Abstract
A41: Carman, G.M. and L. Packer 1996. A cryptic species allied to Halictus ligatus Say (Hymenoptera: Halictidae) detected by allozyme electrophoresis. G.C. Eickwort Memorial Volume. Journal of the Kansas Entomological Society. 69:168-176.
Abstract: The social biology of Halictus ligatus has been investigated in many localities from Southern Canada to the Caribbean. In southern Florida it seems to be multivoltine and continuously brooded unlike the situation in more northerly areas where it has a more typical annual colony cycle with a moderately well established reproductive division of labor. In order to investigate the possibility of genetic differentiation between southern and northern behavioral types, samples of this species were collected along a transect from Toronto, Ontario in the north, to the Florida Keys in the South; additional samples were available from New Mexico and California. Two distinct species were found but surprisingly, their geographical ranges about far to the north of the behavioral disjunction. The two species are differentiated by no fewer than 7 fixed differences out of 34 loci surveyed using standard gel electrophoretic techniques.

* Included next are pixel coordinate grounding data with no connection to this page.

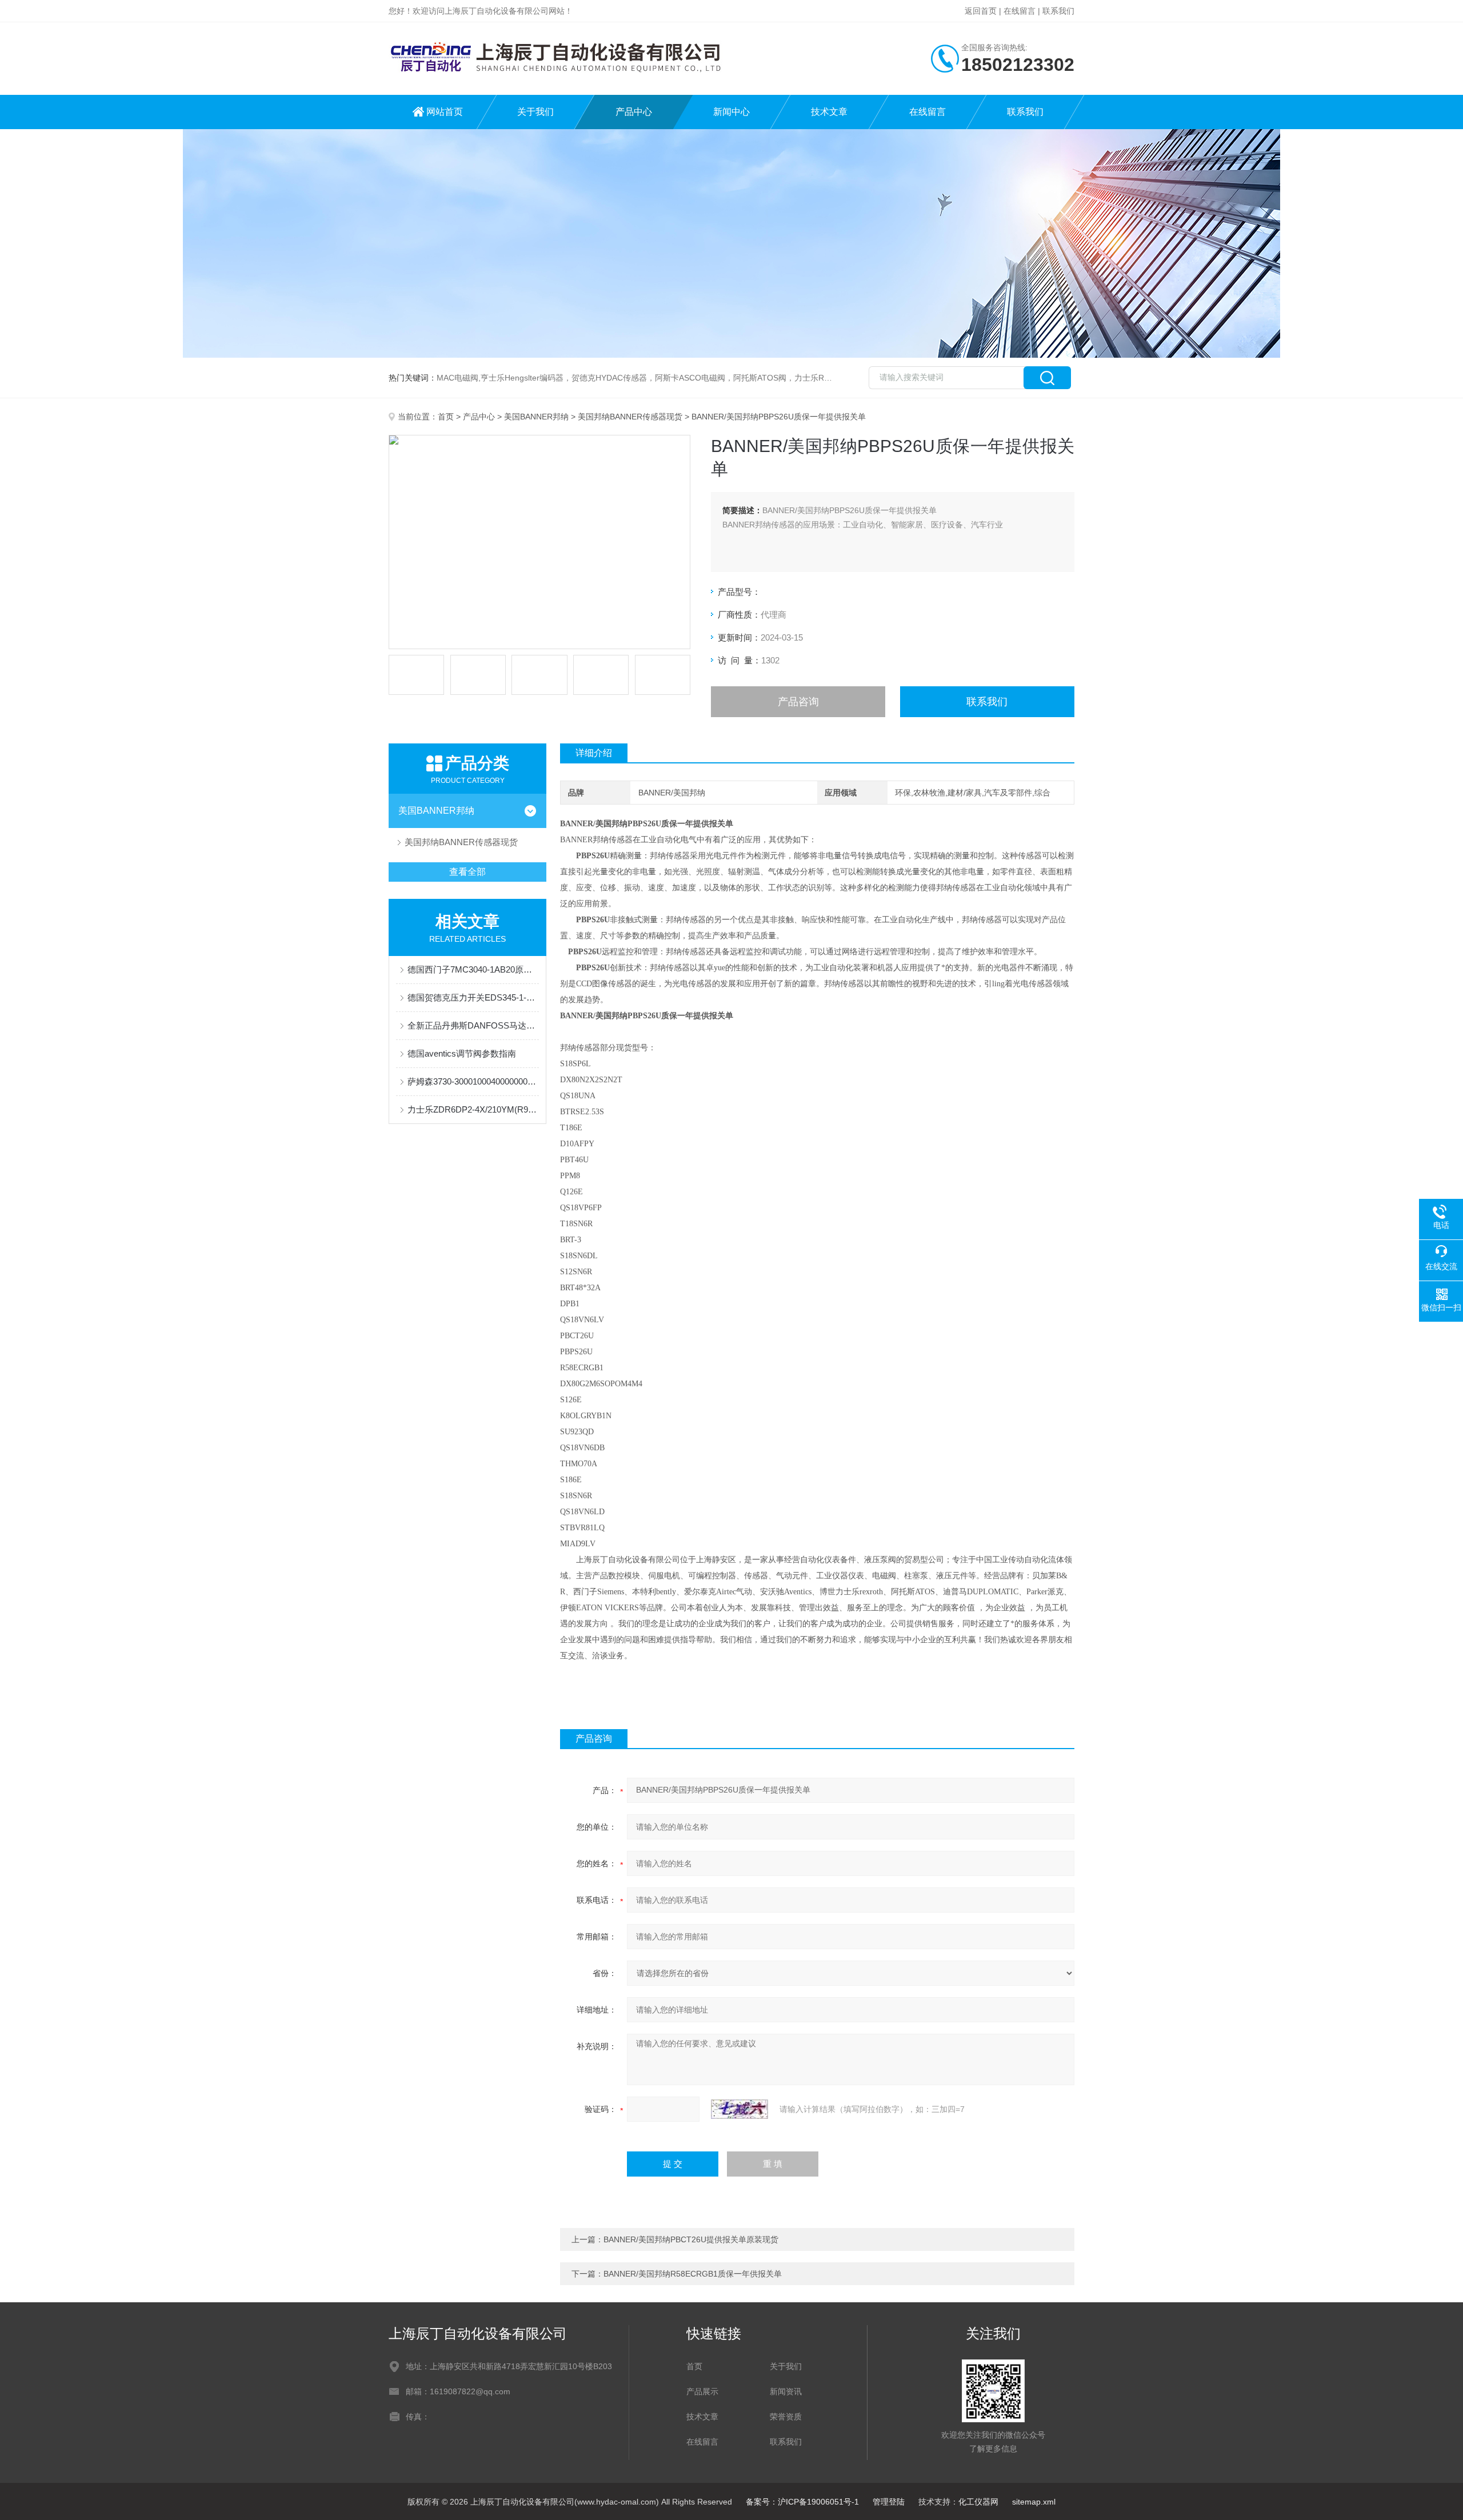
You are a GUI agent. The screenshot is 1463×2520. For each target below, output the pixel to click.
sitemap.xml (1034, 2501)
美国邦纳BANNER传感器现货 (630, 416)
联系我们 (1058, 10)
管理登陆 (889, 2501)
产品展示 (702, 2391)
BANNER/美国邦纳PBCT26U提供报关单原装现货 (690, 2239)
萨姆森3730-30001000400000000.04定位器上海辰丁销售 (473, 1081)
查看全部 (467, 872)
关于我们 (535, 112)
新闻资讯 (786, 2391)
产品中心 (633, 112)
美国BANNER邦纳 (536, 416)
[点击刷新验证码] (739, 2109)
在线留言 (1020, 10)
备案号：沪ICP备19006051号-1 (802, 2501)
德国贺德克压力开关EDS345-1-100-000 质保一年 (473, 997)
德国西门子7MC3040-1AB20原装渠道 (473, 969)
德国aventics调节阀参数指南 (461, 1053)
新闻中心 (731, 112)
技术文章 (829, 112)
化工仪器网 (978, 2501)
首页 (446, 416)
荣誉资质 (786, 2416)
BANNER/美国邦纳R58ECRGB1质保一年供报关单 (692, 2273)
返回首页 (981, 10)
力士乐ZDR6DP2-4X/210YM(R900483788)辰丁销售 (473, 1109)
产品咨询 (798, 701)
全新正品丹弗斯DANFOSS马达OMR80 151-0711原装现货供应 (473, 1025)
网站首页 (444, 112)
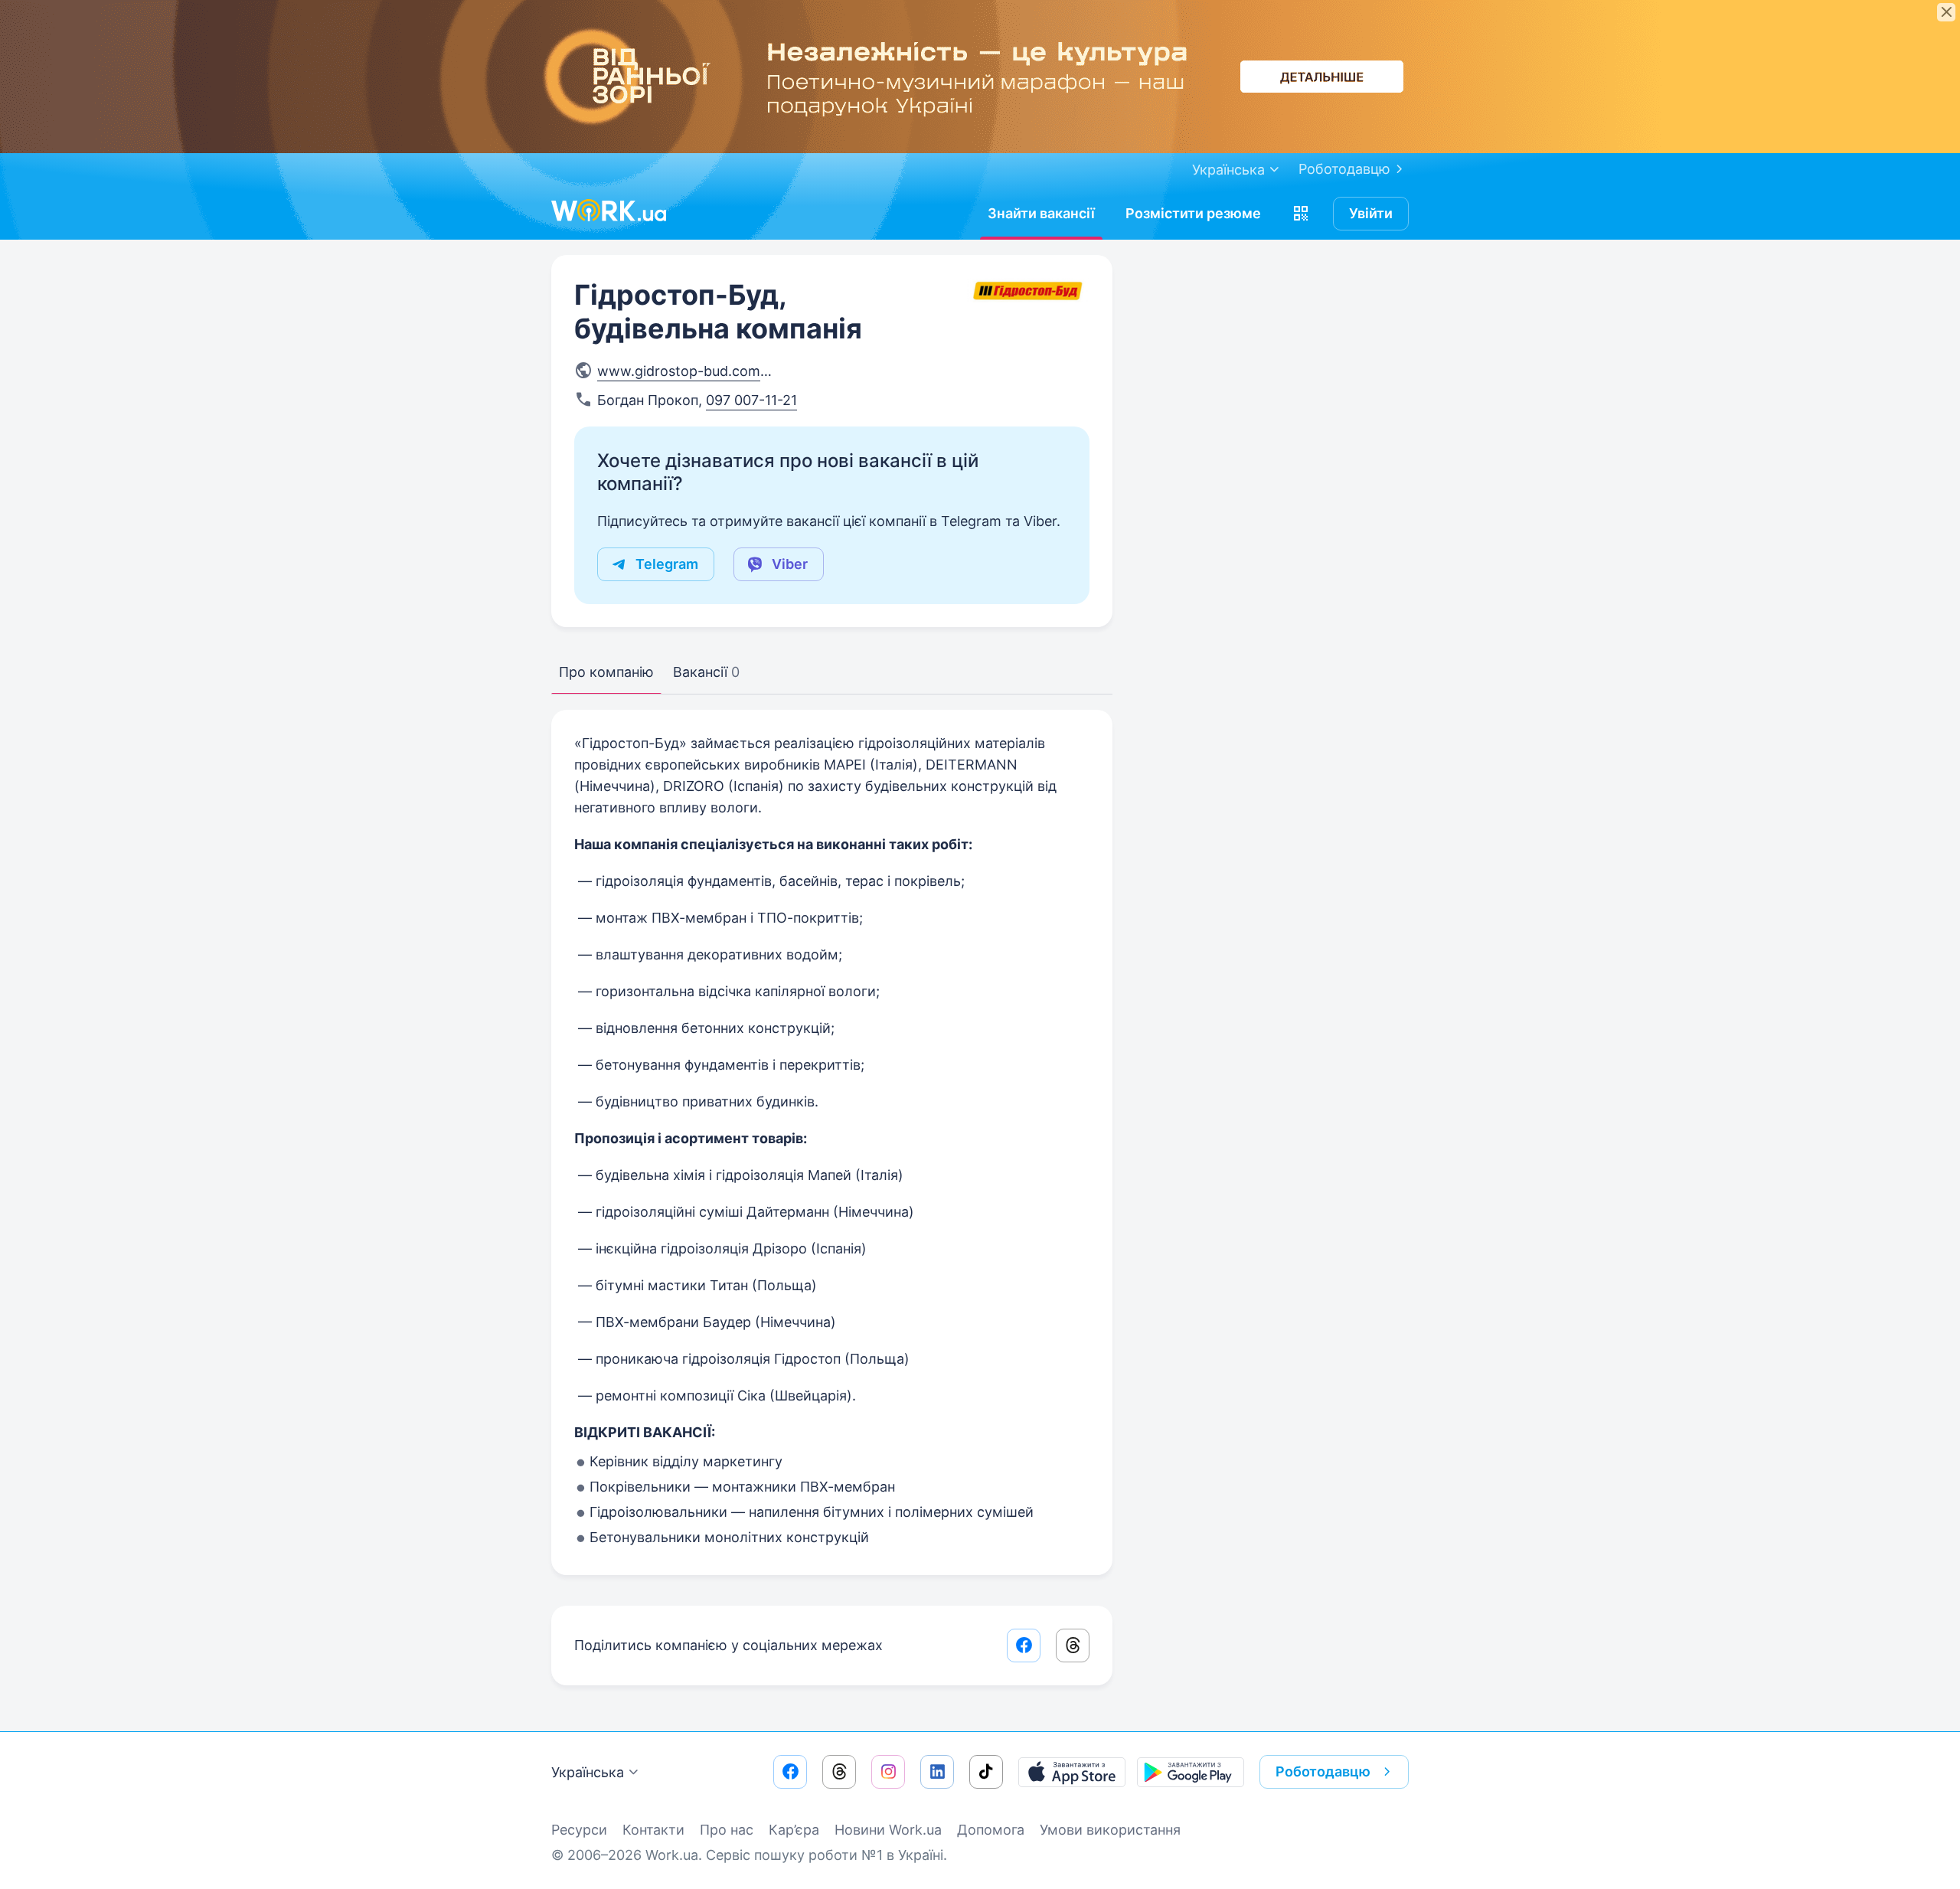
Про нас (726, 1830)
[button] (1301, 214)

It is probable that true H. ligatus is the northern form and that the Southeastern species should be called either H. poeyi Lepeletier or H. capitosus Smith. The two species are sympatric along a narrow stretch around the southern end of the Appalachian Mountains. Several biogeographic hypotheses are suggested which may account for the distribution of these two taxa. Further samples are required from the Southern USA, Central America and the Caribbean to differentiate these hypotheses. Comparisons of the social biology of these two species in an area of sympatry should be performed.